塔。だろうか、螺旋階段が内側に巡っている。階段は上方にのみ続き階下には何もない。いや凍結しきらぬ濁った水が塔の底に溜まり、何かが旋回しながら泳ぐのが見えた。魚ではないだろう。それには手足があった。顔は見えないが長く伸びる金色の髪を水面に揺らめかせていた。
「……ワット」
理由は分からない。にも関わらず確信があった。塔は
ウォルター・B
のものだ。
水面の影はぐるぐると水底を巡る。近づくのは憚られた。柚春は上を向き、螺旋階段を登ることにした。
「寒っ……」
腕をこすり白い息を吐く。手はかじかみ足は震え階段を登ってゆくのにも難儀する。それでも上らねばならぬと柚春は奮起した。理由は分からないがその確信だけが柚春にはあった。
「あ」
螺旋階段には一定の間隔で踊り場があり、その一つにコートがふわりと落ちていた。ウォルターが以前に着ていたものだろうか。
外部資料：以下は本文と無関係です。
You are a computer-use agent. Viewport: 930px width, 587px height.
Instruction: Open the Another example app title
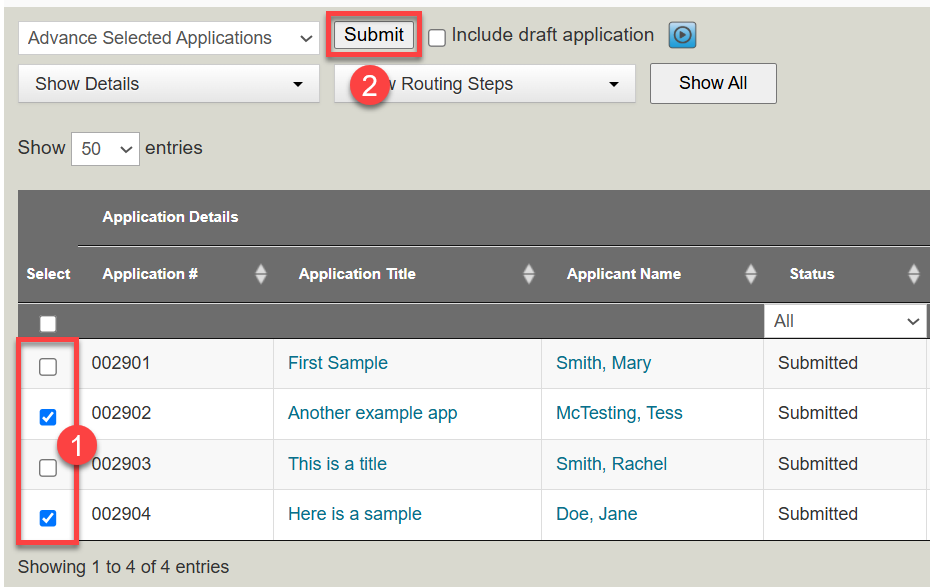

少なくとも冬場の彼の上着はこのような感じであった気がする。ありがたく拝借し羽織ると襟元からは嗅ぎ慣れた匂いがした。
柚春が階段を登ると水底に変化があった。水位が上がってゆくのだ。一段また一段と登るとその分水面はせり上がる。そこを泳ぐ何者かもついてくる。
「…………」
足を止めて一瞥し、息を吐いて再び登る。水位は上がり耳に着く水音が止まることはない。そういう場所なのだろう。納得しまた一歩、凍り付きそうな足を持ち上げる。
氷の塔はその直上に不可思議な光を湛えていた。遠く、白くまぶしく明るくて、時に虹色をはらむ。光の下へ辿り着くにはまだ随分と登らねばなるまいが、光量は十分だ。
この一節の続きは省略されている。